Tuesday, May 27, 2008

Clustering

Clustering mainly used to support failover.

Facts about web application deployed on clustered environment.

There is one instance of ServletContext, Servlet per JVM.
There is only one instance of HttpSession in distributed application for given user.
Attributes inside session implementing Serializable interface are replicated to different JVM’s.

So interesting thing is how and when session is propogated and
other things that are dependent on this behaviour.

Like how HttpSessionActivationListener comes into picture with all this. What does it mean by session activation and session passivation.

We will see how weblogic goes about implementing this.


Weblogic has the term called Sticky Sessions. This means weblogic takes care that all request of user during session active time are transferred to same instance of the server.

So when does propagation of session occurs.

Session replication happens always when you set attributes to session using setAttribute() method.
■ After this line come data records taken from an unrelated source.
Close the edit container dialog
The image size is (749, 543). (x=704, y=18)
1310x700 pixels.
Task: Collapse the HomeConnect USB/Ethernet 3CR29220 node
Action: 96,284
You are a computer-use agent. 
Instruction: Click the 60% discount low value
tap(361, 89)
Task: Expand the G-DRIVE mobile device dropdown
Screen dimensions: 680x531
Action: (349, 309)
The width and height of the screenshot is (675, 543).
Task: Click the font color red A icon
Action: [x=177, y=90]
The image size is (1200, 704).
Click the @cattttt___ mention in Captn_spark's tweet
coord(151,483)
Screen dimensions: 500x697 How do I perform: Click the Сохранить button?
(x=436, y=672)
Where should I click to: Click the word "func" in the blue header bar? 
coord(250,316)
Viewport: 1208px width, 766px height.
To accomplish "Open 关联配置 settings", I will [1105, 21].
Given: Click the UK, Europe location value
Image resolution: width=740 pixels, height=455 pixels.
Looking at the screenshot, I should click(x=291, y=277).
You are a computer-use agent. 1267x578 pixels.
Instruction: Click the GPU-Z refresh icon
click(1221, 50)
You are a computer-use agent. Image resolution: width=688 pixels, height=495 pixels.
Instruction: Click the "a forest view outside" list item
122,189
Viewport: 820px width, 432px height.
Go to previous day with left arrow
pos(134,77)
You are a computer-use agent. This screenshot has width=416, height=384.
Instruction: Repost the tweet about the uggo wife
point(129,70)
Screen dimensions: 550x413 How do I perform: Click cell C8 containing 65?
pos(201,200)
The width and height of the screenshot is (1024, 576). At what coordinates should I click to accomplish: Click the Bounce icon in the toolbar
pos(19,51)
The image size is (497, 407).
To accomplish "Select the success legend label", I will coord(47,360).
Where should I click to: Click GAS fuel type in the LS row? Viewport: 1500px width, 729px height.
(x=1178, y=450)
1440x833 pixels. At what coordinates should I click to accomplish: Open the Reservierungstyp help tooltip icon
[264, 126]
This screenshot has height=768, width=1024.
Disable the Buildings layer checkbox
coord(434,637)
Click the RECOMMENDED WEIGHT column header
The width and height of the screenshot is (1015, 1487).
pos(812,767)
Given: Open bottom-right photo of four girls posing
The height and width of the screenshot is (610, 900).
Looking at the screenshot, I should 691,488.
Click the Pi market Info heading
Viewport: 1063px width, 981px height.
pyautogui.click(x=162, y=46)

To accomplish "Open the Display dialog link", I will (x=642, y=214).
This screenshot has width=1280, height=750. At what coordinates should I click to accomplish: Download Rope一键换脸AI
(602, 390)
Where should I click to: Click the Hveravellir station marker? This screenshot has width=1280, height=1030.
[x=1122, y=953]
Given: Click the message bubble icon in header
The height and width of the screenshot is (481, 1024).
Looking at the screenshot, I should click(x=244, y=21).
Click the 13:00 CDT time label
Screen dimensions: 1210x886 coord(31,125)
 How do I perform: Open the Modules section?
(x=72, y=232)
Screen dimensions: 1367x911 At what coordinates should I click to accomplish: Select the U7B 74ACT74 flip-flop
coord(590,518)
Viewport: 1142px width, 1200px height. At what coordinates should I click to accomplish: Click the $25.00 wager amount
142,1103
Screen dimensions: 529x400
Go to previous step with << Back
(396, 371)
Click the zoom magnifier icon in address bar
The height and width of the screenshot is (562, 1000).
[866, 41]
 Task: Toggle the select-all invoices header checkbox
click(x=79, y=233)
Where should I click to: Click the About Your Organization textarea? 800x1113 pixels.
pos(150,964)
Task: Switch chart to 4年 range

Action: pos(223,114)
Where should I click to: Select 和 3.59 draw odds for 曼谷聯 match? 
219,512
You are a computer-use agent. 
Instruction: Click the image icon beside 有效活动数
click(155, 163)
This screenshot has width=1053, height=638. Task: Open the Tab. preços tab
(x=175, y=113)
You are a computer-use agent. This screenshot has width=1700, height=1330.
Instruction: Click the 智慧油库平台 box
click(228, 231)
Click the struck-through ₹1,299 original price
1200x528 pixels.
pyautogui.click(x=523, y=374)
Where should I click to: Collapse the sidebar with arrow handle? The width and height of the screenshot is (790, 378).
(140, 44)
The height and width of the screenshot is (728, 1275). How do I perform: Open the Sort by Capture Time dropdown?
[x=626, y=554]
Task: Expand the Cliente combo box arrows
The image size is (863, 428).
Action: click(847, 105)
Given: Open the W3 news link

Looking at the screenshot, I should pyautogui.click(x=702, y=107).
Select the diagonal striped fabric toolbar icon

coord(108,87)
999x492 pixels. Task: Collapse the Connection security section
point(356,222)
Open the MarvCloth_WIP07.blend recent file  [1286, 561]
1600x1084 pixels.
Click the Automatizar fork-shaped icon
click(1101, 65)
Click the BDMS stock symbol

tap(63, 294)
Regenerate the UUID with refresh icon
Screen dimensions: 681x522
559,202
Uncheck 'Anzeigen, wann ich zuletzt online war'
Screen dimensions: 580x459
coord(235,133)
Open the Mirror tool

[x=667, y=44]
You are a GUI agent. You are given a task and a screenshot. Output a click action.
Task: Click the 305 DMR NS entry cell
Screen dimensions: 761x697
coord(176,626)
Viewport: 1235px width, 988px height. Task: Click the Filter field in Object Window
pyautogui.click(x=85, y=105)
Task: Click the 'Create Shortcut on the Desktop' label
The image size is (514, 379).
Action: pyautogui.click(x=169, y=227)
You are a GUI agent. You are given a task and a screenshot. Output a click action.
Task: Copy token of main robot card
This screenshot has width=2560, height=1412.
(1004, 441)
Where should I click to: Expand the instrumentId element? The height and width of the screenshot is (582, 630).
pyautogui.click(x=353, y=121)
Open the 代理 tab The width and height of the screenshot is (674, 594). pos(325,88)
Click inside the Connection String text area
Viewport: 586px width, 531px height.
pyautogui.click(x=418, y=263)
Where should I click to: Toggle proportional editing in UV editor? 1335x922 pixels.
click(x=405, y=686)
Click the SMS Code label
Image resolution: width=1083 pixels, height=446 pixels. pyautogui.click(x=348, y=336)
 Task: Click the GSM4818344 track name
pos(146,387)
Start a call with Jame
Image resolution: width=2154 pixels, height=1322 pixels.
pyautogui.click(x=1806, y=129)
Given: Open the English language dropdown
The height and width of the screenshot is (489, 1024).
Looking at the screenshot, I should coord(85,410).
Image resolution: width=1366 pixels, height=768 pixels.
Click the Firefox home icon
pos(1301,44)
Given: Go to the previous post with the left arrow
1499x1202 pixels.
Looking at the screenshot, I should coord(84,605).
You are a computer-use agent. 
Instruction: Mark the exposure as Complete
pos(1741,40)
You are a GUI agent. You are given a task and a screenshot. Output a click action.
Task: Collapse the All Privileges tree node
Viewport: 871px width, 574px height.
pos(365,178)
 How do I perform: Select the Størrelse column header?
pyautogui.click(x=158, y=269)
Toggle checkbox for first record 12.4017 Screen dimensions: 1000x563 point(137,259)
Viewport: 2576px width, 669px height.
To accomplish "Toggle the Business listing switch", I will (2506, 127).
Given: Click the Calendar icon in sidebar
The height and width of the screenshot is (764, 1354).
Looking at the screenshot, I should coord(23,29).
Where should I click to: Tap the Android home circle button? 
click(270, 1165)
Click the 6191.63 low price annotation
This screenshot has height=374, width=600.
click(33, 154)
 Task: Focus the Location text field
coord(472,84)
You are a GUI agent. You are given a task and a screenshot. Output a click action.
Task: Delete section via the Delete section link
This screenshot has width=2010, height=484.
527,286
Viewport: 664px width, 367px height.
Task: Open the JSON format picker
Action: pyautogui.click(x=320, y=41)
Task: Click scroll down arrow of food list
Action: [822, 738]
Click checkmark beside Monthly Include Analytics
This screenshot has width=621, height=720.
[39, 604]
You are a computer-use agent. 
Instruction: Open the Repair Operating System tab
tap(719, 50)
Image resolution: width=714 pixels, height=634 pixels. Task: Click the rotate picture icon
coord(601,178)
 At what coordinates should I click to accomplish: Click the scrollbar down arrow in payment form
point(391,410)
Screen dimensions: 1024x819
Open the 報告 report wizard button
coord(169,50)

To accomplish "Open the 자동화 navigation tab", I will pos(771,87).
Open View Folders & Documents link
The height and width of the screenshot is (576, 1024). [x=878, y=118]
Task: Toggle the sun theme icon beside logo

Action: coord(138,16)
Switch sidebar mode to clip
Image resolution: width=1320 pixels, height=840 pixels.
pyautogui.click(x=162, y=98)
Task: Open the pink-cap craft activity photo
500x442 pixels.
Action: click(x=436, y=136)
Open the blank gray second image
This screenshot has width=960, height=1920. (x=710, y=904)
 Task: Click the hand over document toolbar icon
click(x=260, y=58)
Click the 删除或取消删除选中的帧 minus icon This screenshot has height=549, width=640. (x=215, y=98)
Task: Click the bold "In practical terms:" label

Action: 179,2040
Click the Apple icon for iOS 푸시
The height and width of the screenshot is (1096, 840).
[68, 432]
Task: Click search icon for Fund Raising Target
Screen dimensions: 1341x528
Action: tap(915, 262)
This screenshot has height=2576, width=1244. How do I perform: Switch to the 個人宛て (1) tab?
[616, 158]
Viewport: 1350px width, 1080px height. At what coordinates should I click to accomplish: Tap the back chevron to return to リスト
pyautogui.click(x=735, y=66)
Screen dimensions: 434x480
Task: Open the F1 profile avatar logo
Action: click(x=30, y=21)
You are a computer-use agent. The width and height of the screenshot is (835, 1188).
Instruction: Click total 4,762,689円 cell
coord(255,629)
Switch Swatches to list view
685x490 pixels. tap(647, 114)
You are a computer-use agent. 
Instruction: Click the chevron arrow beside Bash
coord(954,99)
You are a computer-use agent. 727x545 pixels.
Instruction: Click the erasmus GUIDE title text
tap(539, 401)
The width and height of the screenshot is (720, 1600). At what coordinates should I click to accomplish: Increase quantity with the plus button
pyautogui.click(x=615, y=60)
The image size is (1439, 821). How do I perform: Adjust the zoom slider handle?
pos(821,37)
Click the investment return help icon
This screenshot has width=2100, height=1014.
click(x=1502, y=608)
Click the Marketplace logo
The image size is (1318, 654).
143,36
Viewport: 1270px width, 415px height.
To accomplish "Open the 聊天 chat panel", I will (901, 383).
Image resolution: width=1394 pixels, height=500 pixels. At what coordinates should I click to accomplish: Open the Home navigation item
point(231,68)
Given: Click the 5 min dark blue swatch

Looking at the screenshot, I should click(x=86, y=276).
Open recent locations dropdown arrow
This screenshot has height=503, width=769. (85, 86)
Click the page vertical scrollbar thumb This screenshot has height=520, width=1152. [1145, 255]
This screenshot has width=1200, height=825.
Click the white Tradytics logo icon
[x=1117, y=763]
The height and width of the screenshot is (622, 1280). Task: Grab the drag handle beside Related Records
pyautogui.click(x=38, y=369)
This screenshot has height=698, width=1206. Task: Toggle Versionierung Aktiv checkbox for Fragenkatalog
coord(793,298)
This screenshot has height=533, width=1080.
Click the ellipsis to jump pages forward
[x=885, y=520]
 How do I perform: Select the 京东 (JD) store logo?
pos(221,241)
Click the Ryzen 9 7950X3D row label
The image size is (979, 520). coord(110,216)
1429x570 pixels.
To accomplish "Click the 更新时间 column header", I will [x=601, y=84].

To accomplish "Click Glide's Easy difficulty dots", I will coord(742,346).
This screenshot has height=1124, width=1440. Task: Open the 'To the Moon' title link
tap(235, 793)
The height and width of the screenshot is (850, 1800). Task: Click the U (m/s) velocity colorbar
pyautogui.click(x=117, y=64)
Whenever attribute is set to using this method container replicates delta in session to the secondary server. So even though Weblogic uses sticky session technique when the instance to which user session is stick is failed container forward request to secondary session where user sessions replica is already maintained.
More details for this technique are available at: http://edocs.bea.com/wls/docs90/cluster/failover.html

So now about HttpSessionActivationListener. This is binding interface that attributes stored in session should implement if they want to be called back by container in case of session activation or passivation. Containers migrate sessions to different JVM's or persists them into database. Attributes implementing this interface will be called by container when it performs these activities.